Defesa diz que família Schumacher elogiava trabalho da enfermeira

Durante o julgamento, a defesa da ex-enfermeira afirmou que a própria família Schumacher reconhecia a qualidade do trabalho desempenhado pela profissional. Apesar disso, sua relação de trabalho com o clã do heptacampeão mundial chegou ao fim em outubro de 2020, em circunstâncias que o advogado classificou como particularmente dolorosas.

Segundo a defesa, a mulher teria enfrentado uma dupla adversidade, além das acusações de violência sexual apresentadas contra Joey Mawson, ela também acabou perdendo o emprego meses depois dos supostos acontecimentos.

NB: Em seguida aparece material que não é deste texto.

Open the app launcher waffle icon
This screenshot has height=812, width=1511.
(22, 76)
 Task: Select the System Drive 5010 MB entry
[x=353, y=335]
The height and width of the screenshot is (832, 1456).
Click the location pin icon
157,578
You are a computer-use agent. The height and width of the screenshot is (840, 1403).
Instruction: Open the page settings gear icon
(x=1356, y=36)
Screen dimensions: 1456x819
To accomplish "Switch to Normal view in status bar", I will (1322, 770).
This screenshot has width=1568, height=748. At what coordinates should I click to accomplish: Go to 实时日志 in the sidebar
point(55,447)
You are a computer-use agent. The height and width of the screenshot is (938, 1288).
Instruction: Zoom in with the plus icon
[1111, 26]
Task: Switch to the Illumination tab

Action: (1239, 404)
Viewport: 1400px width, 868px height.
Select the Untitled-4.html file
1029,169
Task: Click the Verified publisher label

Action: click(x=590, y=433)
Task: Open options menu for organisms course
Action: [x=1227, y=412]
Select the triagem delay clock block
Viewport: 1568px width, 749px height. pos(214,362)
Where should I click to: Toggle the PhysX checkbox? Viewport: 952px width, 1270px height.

De acordo com os autos, o ex-piloto australiano estava hospedado na propriedade da família Schumacher, às margens do Lago Genebra, na noite de 23 de novembro de 2019. A acusação sustenta que ele participava de uma confraternização com outros integrantes da equipe que prestava assistência ao ex-astro da Fórmula 1.

Em depoimento, a mulher afirmou que estava exausta após cumprir vários dias consecutivos de serviço sem descanso adequado. Segundo seu relato, a intensa carga de trabalho e a falta de tempo até mesmo para se alimentar contribuíram para o estado de fadiga que sentia naquela noite.